Results: At baseline, serum CXCL10 was significantly higher in SSc-ILD patients compared to SSc without ILD patients [Median (IQR): 126 (66-282) vs 79 (50-122), p=0.004] and healthy controls [Median (IQR): vs. 4 (4-9), p< 0.0001]. BAL fluid CXCL10 levels in SSc-ILD patients were not significantly higher than those in SSc without ILD [Median (IQR): 457 (42-725) vs 134 (72-333), p=0.2). However, BAL fluid CXCL10 levels significantly correlated with serum levels (r=0.7, p=0.007). The nanoString showed that CXCL10 gene expression is significantly higher in inflammatory lung tissue compared to fibrotic tissue (fold change=2.3, p=0.029). Kaplan-Meier survival analysis (figure 1) revealed that CXCL10 levels >3rd quartile at baseline in SSc patients significantly predicted new onset of ILD (p=0.023). The in vitro studies showed that CXCL10 and IL-6 were significantly overexpressed in lung fibroblasts treated with SSc-ILD BAL fluid or serum compared to SSc without ILD [(CXCL10: p=0.0043; p=0.0087), (IL-6: p=0.0022; p=0.0043), respectively) and controls (all: p=0.0022). On the contrary, TGF-β and α-SMA expression did not change after treatment in all groups.
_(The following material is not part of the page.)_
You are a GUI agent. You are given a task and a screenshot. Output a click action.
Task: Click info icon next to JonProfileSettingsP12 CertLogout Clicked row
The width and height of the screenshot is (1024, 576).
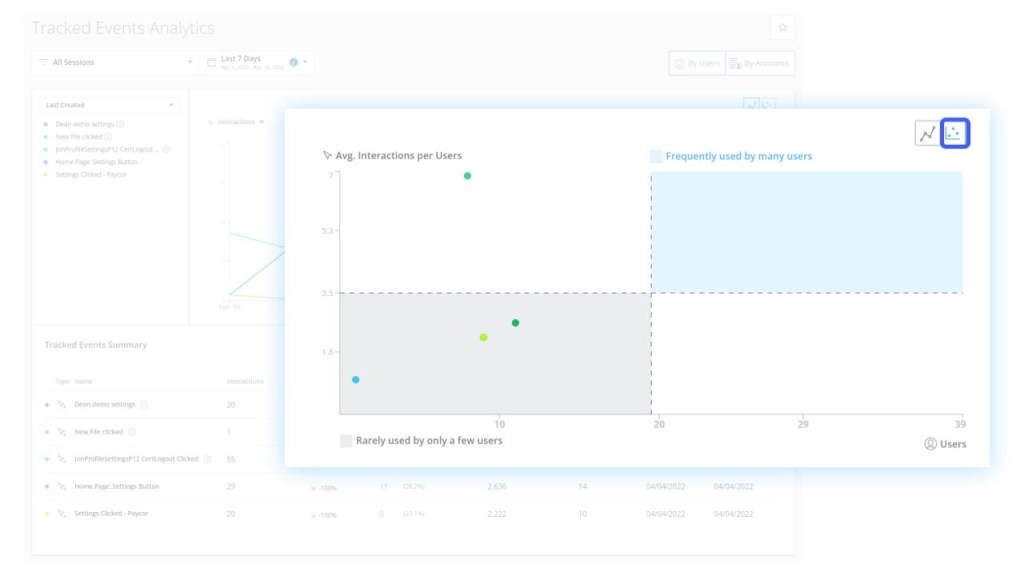[208, 459]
Conclusion: CXCL10 is a potential predictive biomarker for new onset of ILD in SSc patients. Further longitudinal studies with larger sample sizes are needed to verify the capability of CXCL10 to predict ILD. Additionally, our nanoString and in vitro data strongly suggest that CXCL10 may play a significant role in the early development of SSc-ILD which might be amenable to therapeutic interventions.
Figure 1: Capacity of CXCL10 to predict long-term ILD development. Kaplan-Meier survival curve according to baseline CXCL10 concentration quartiles. 1st quartile (N=34), 2nd quartile (N=35), 3rd quartile (N=35) and 4th quartile (N=34). CXCL10 levels in the 4th quartile significantly predicted the development of ILD in patients with SSc. p=0·023.
Figure 2: Stimulation of normal human lung fibroblasts with SSc fluids (A-D), or inflammatory or fibrotic cytokines (E). (A-D) 5% BAL supernatant from SSc without ILD (BAL SSc) or SSc-ILD (BAL SSc-ILD), or 1% serum from SSc without ILD (SSc serum) or SSc-ILD (SSc-ILD serum) or healthy control (Pool serum) was used to stimulate lung fibroblasts. (A) SSc-ILD BAL and serum significantly stimulated CXCL10 expression compared to SSc without ILD BAL (p = 0·0043) and serum (p = 0·0087). Also, SSc-ILD BAL significantly stimulated CXCL10 expression compared to CTRL (p = 0·0022) and SSc-ILD serum significantly stimulated CXCL10 compared to healthy serum (p = 0·0022). SSc-ILD serum significantly stimulated CTGF expression compared to SSc without ILD and pool sera (p = 0·026 and p = 0·0087, respectively). (C-D) No significant differences in TGF-β or α-SMA expression when treated with BAL or serum. The results are medians of three technical experiments (n=3) where 6 patients’ biofluids were used (n=6). * p < 0·05; ** p < 0·01. (E) IL-6 (10ng/ml or 100ng/ml) or TGF-β (10ng/ml) or both were used to stimulate lung fibroblasts for 4h. IL-6 stimulated CXCL10 expression in a concentration-dependent manner. The higher concentration of IL-6 (100 ng/ml) showed increase of CXCL10 expression with a trend towards significance of p value = 0·055 vs CTRL. The results are medians with IQR of three technical experiments (n=3). CTRL: culture media without stimulant.
Y. Al-Adwi: None; I. Atzeni: None; B. Doornbos-van der Meer: None; M. van der Leij: None; B. Kroesen: None; A. Stel: None; W. Timens: Bristol-Myers Squibb(BMS), 2, Merck/MSD, 2; C. Gan: None; H. van Goor: None; J. Westra: None; D. Mulder: None.